A breach of confidentiality can happen for a variety of reasons. During board service, members sometimes have access to personal information or sensitive material concerning fellow board members, donors and supporters, the membership of the organization generally, and charitable beneficiaries. This may come up in discussions involving health, employment, or finances of certain people, or in consideration of potential conflicts of interest.
While a board member’s general awareness of fiduciary responsibilities would – in a perfect world – be enough to prevent problems, there are several good reasons for taking the time and effort to create and adopt a separate, written policy document.
Considering an issue well in advance of the development of a problem is always a good idea. Many nonprofit boards give their attention to crafting a confidentiality policy only after a crisis occurs. When that happens, the board must manage a dangerous and delicate situation in the heat of the moment and without a reliable guide to follow. This type of event can also create a sense of urgency to draft a hasty and possibly incomplete or ineffective policy for the future.
A confidentiality policy in place well ahead of time has multiple benefits: It educates the directors about their obligations and creates a clear standard of conduct.

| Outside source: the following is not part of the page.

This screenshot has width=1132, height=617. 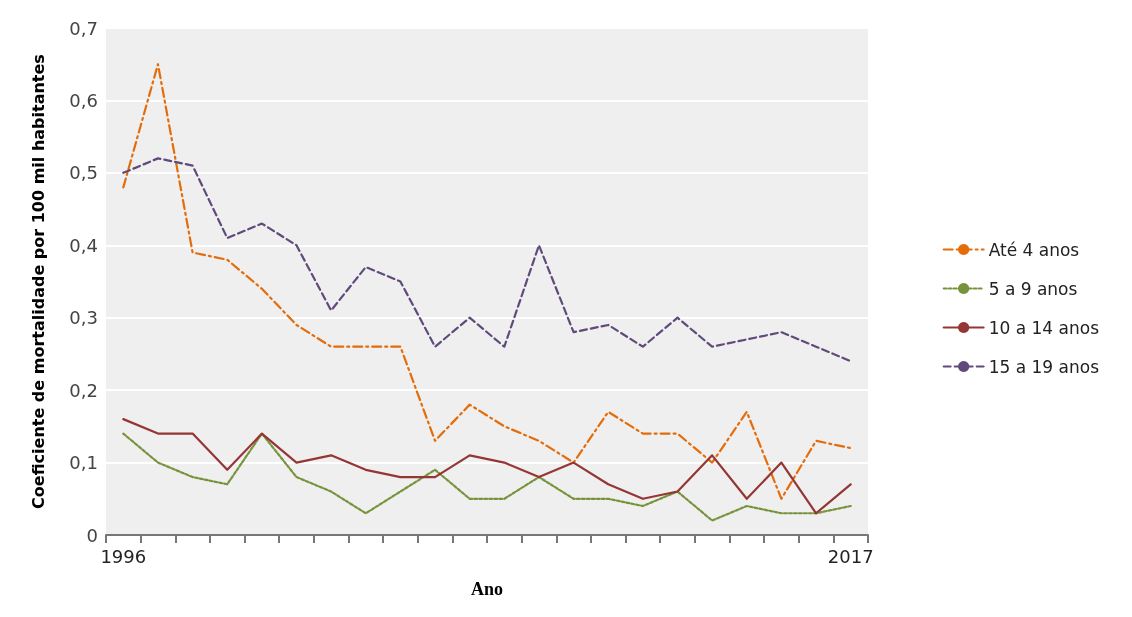 I want to click on legend-label: 10 a 14 anos, so click(x=1044, y=328).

Elements of a Confidentiality Policy

While, in a pinch, a short-form document may be useful – see for example samples suggested by the National Council of Nonprofits – this is the type of policy that should be thoughtfully developed with help from counsel. Each organization has unique features which should be addressed.
In crafting a written policy document, consider and include these items:

  • Identify the reasons a board confidentiality policy in your organization is needed or can be helpful.
  • List who the policy will cover. It may be advisable to cover not only board members, but also (in whole or in part) certain staff, committee members who are not on the board, and advisory board members.
  • Explicitly state and define the directors’ (and others’) duty of confidentiality.
  • Define what constitutes confidential information. Since nonprofits vary substantially in their missions, activities, and structures, this content should be custom designed.
  • Specify which matters are not confidential, especially in terms of applicable open-meeting laws.
  • State whether audio or video recordings are or are not allowed.
  • Clarify if, and how, a board member can obtain written authorization to release confidential information.
  • Explain the consequences of unauthorized disclosures.

Conclusion

Once the confidentiality policy is drafted, the board must formally approve it. It should be written into the bylaws and included in all board member handbooks. It should also be discussed as part of any new board member orientation, the new director should sign a statement indicating the policy has been read and understood.
Fiduciary duties are the basic responsibilities of board members. It’s more likely that directors will meet their duties when there is a formal written policy or policies explaining them clearly.